Guest Post: Bea from Bea's Book Blog Talks About Halloween

Today, as part of the 10 Days of Halloween celebration, I'm fortunate to have Bea from Bea's Book Blog here at Book Infinity to share her thoughts on Halloween!

Thanks Bea for sharing your thoughts! (And isn't her picture adorable? :))

Halloween and storytelling, for me personally, have always been closely linked. When I was growing up, every changing leaf during October was a sign that it was almost time to write my corresponding Halloween story. One of the first ones I ever wrote was about a tennis shoe that—much like Frankenstein (minus pretty much everything in Frankenstein)—came alive and terrorized its owner until its tragic and untimely demise at the hands of a deftly wielded butter knife. Don’t tell me, don’t tell me, I know: Next Great American novel.*

Recalling those pivotal moments of my childhood Halloween stories got me thinking about the larger relationship between stories and Halloween as well. Halloween, for me, is not so much about fear or the magnetism of the macabre: It is about exploration and experimentation. No other holiday encourages participants to shed their everyday skins in favor of someone (or something) else’s quite like Halloween.

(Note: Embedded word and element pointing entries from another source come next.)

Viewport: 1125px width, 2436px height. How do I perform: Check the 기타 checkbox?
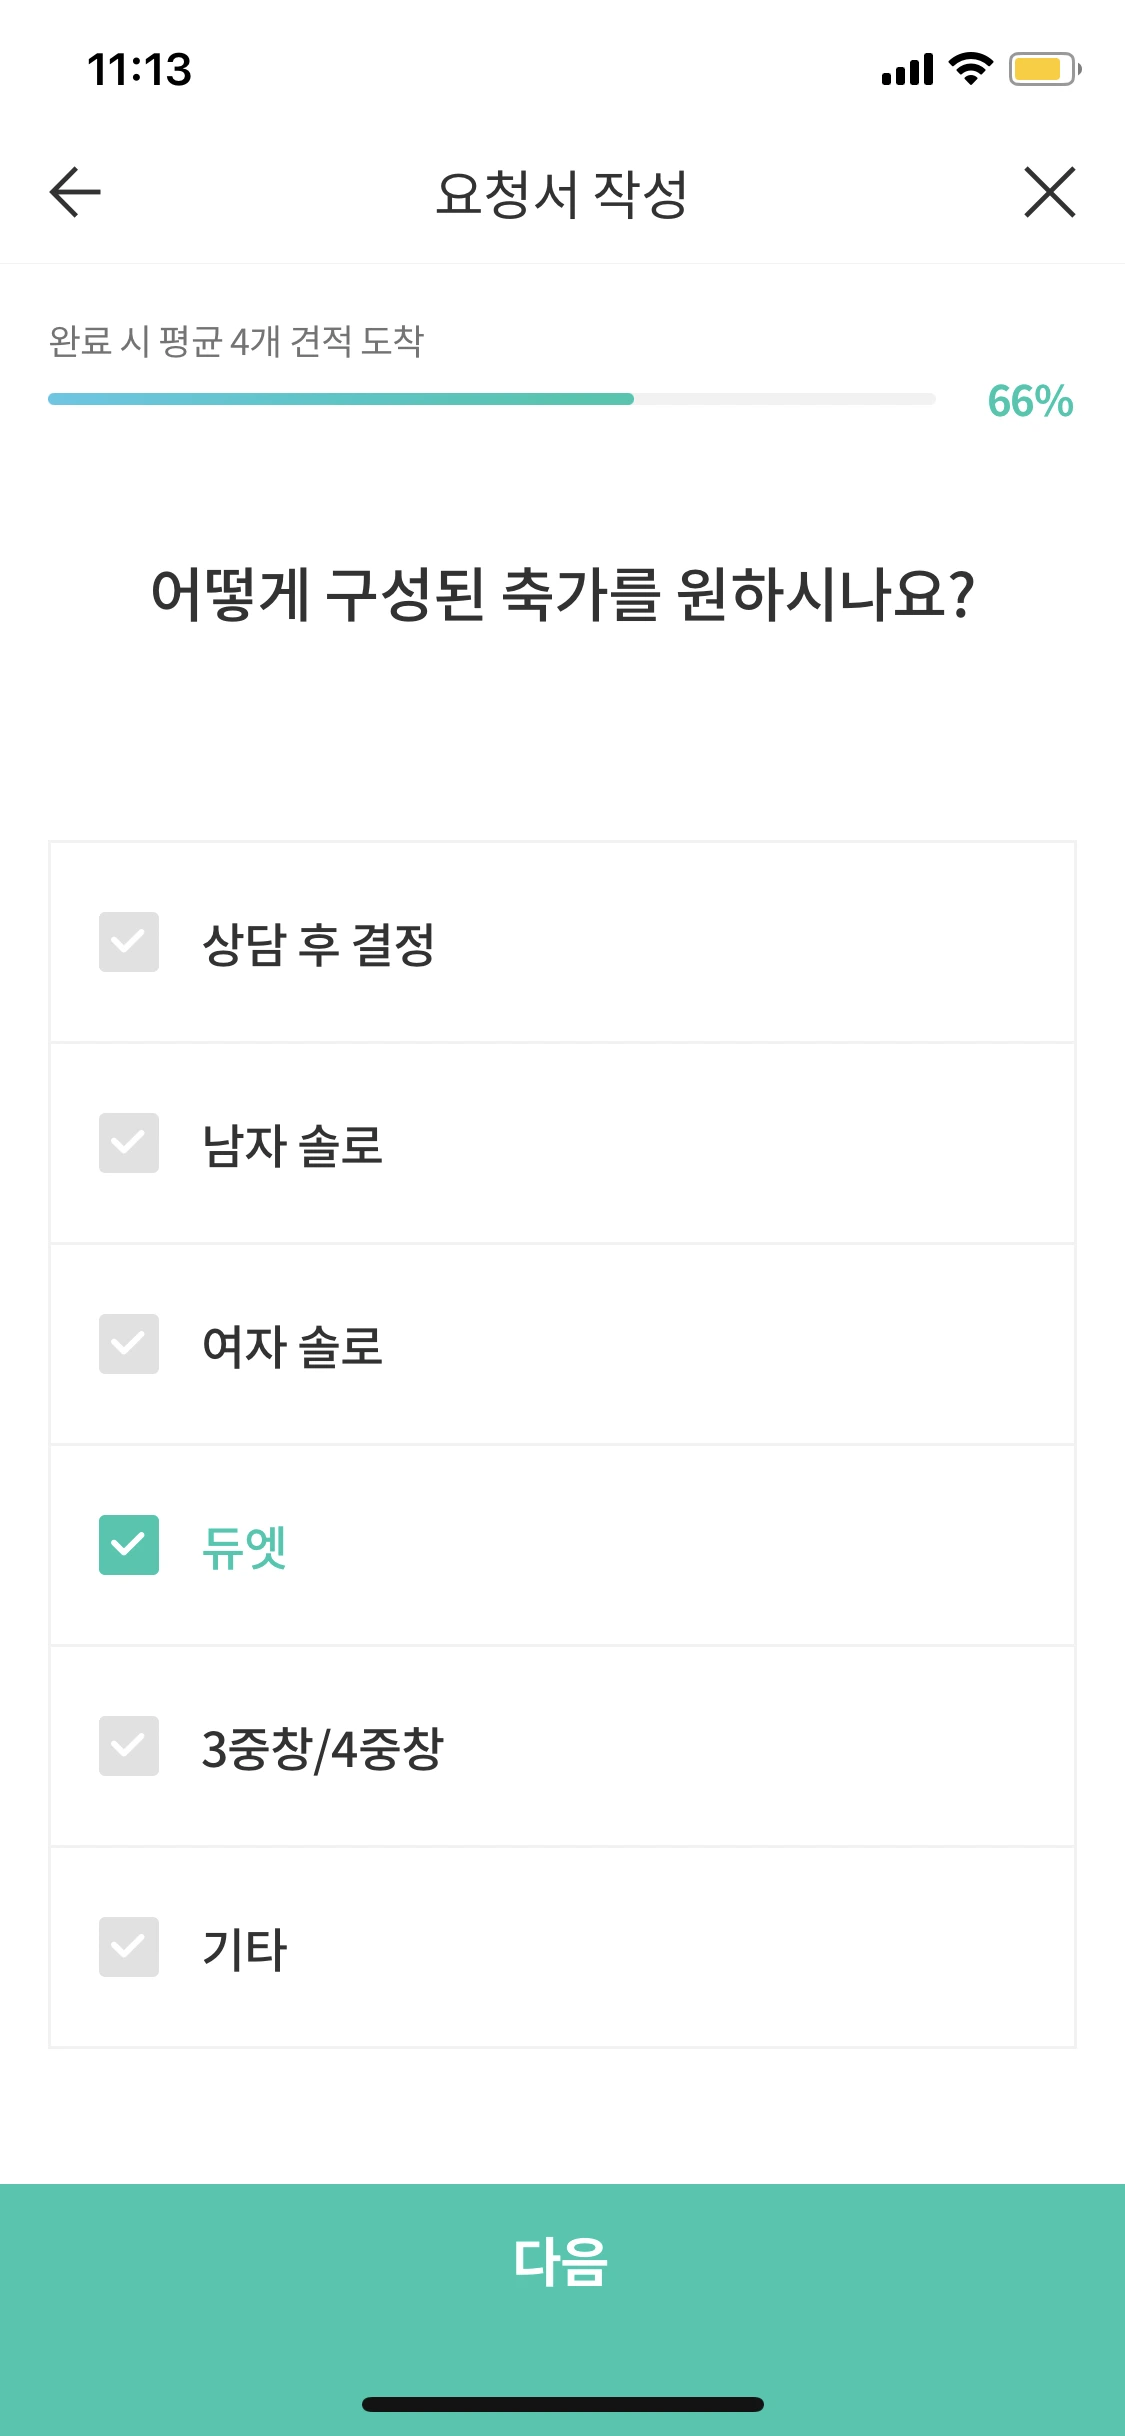[129, 1947]
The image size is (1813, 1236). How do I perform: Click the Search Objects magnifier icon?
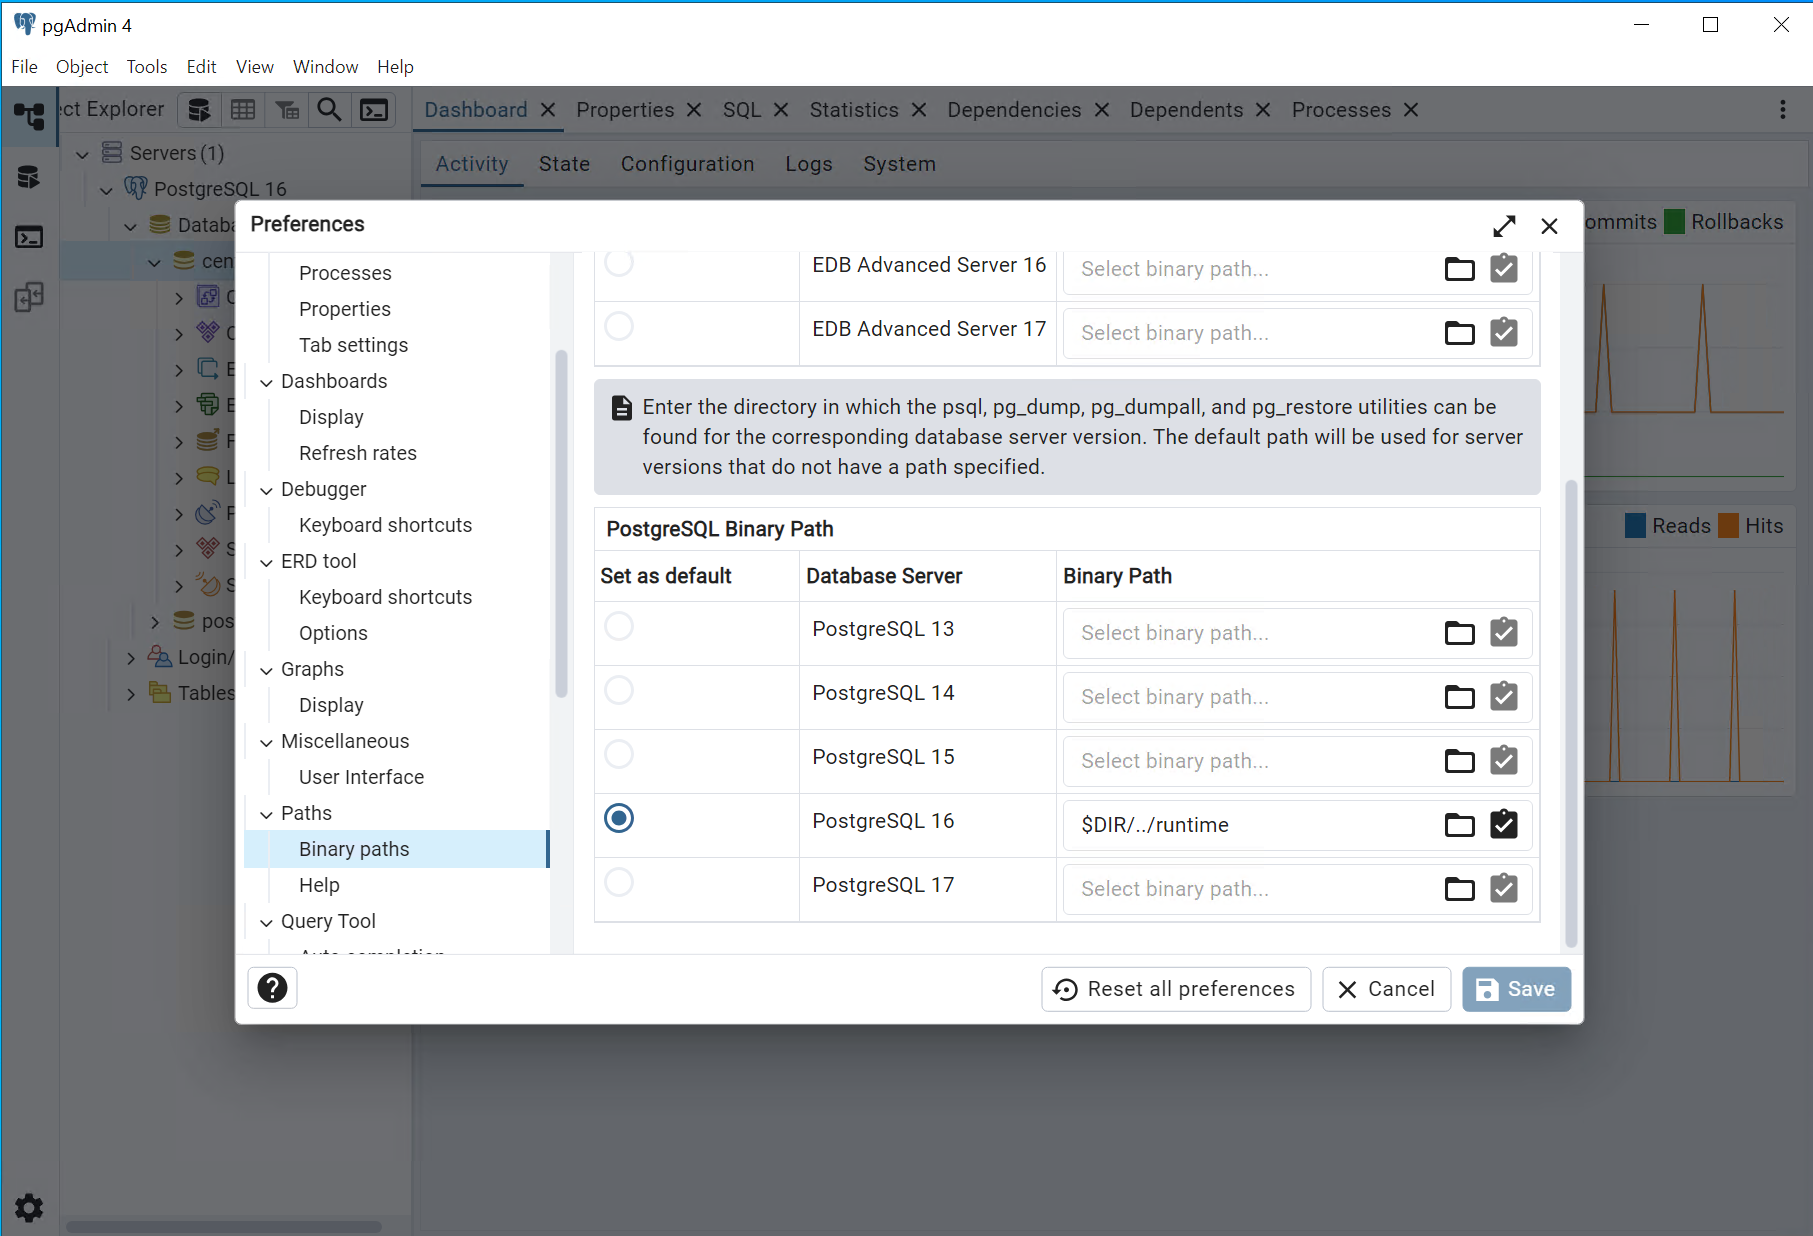click(329, 110)
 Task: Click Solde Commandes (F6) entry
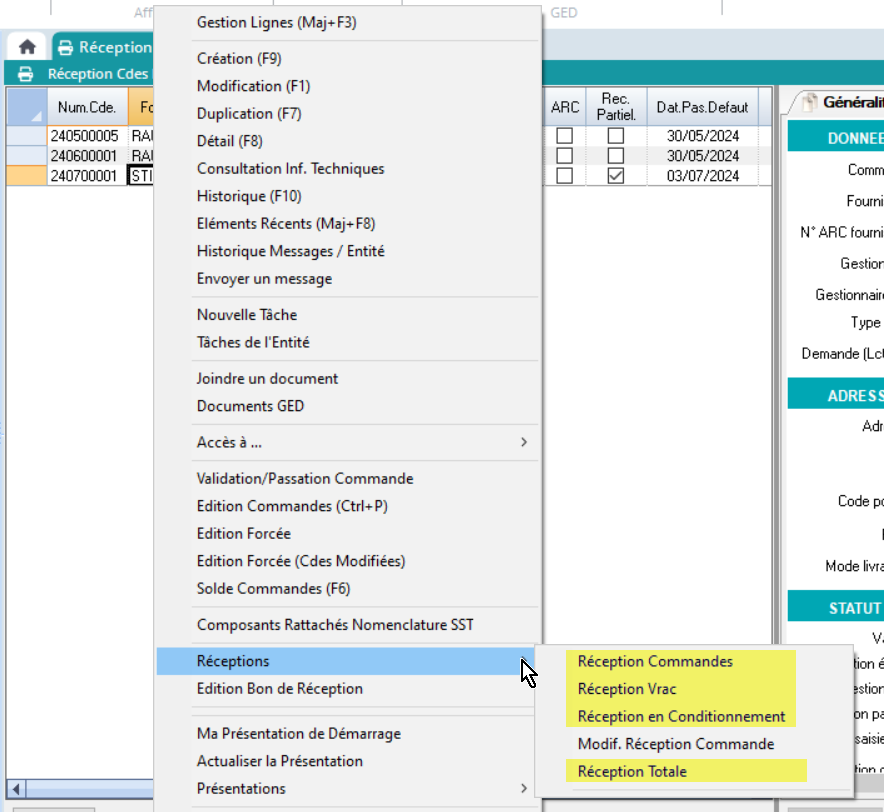[x=273, y=589]
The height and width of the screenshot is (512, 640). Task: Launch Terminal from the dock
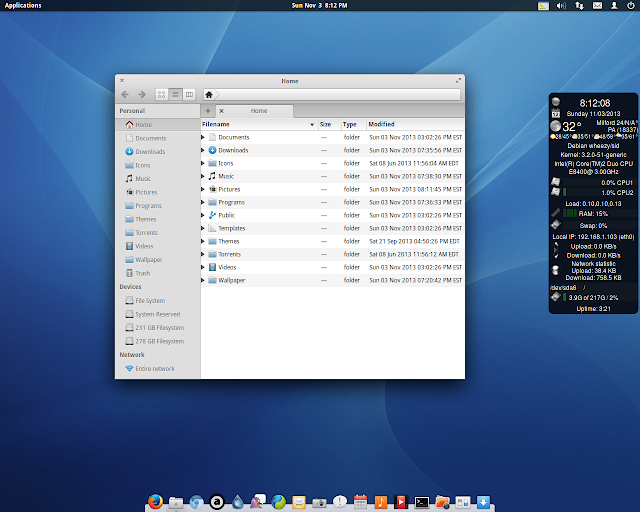[x=422, y=502]
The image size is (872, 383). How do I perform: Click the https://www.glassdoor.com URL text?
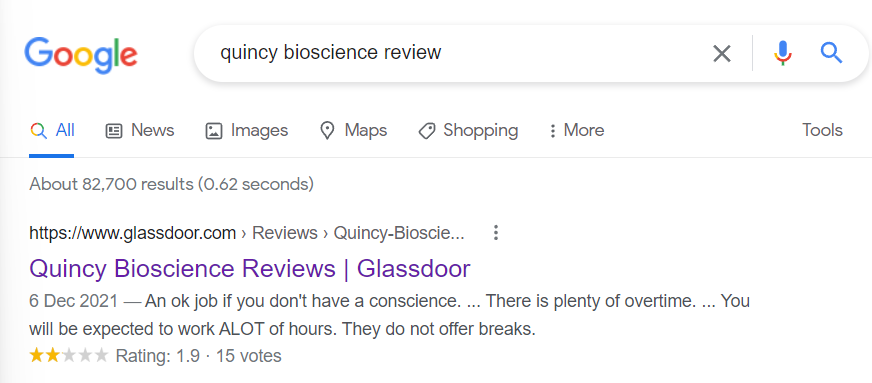click(x=132, y=233)
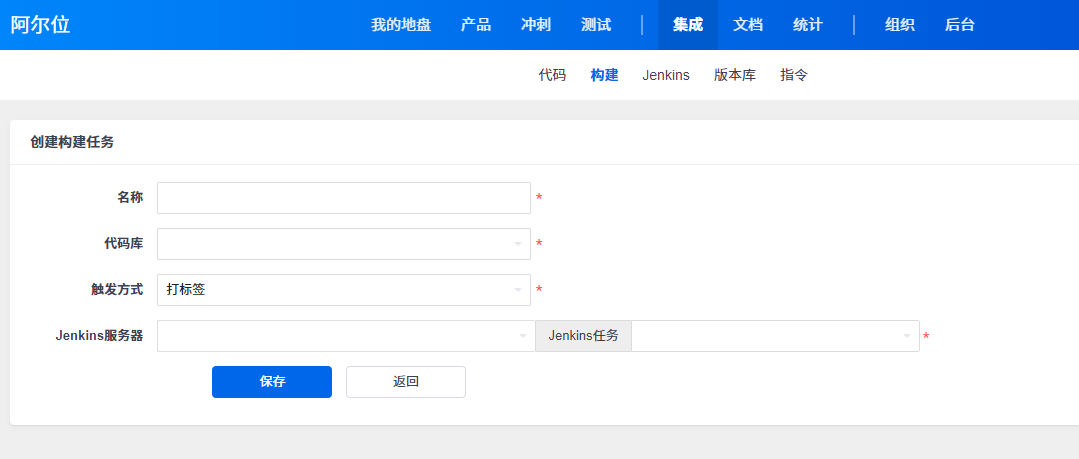The image size is (1079, 459).
Task: Click the 返回 button
Action: (x=406, y=382)
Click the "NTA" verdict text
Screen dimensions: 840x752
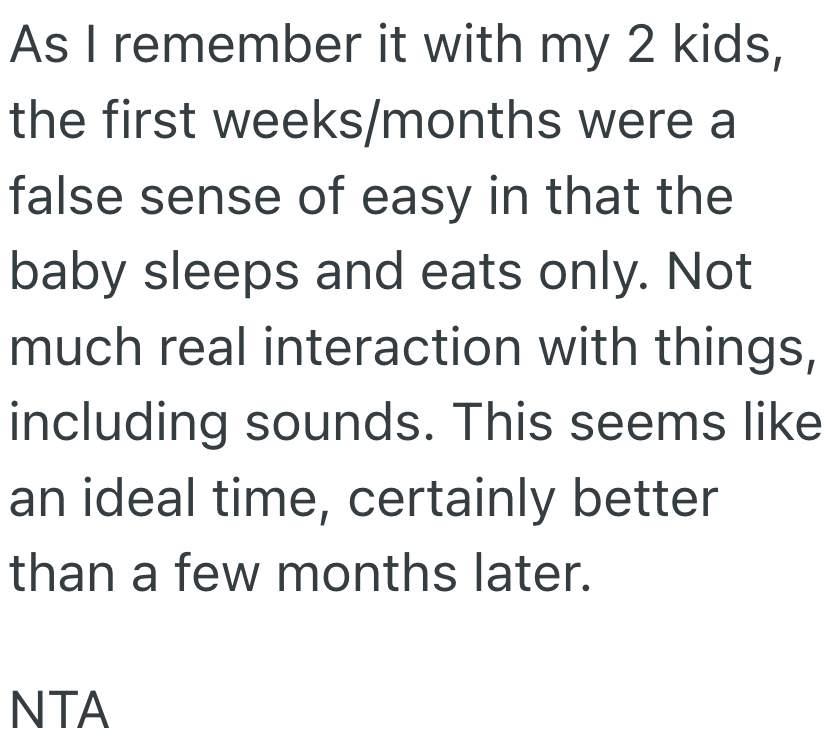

In contemporary celebrations, Halloween swings wide the doors into another realm of lived experience: We can “know” what it’s like to be Lady Gaga for an evening (hopefully minus the meat dress; I hear that’s a pain to store and results in one stanky limo ride). Or Harry Potter. Or a rockstar. Or a zombie. Or a strange and beguiling amalgamation of all four. Halloween allows us to experience what’s it’s like to “be” someone else, and allows us to explore those hidden facets of our own personalities. When we want to do this on any other day of the year, we read.

This ability to peek into the lives of others is perhaps the most striking similarity between stories and Halloween. The fact is that narratives help us make sense of our world, our experiences, and the lives of others. In fact, almost everything we say is a story: Whether it’s describing what happened at the grocery store while standing in line, planning a weekend ski-trip, or writing a college application letter, we are partaking in the grand tradition of storytelling, and Halloween is no exception.

And now, for the most important part of this blog post: What are your Halloween traditions? Do you still dress up? What are you going as?


*I’m not kidding. I really believe in this story.
**Actually, yes I am kidding.


Awesome post, so happy to have you here Bea! Go over and check out here blog here if you want to hear more from her!

1 comment:

  1. What a cool post! I like the idea that Halloween allows you to be someone else - to walk in another person's shoes. It makes dress-up sound more refined. I haven't dressed up in years. I'm too lazy to bother. But this is a good reason to do so.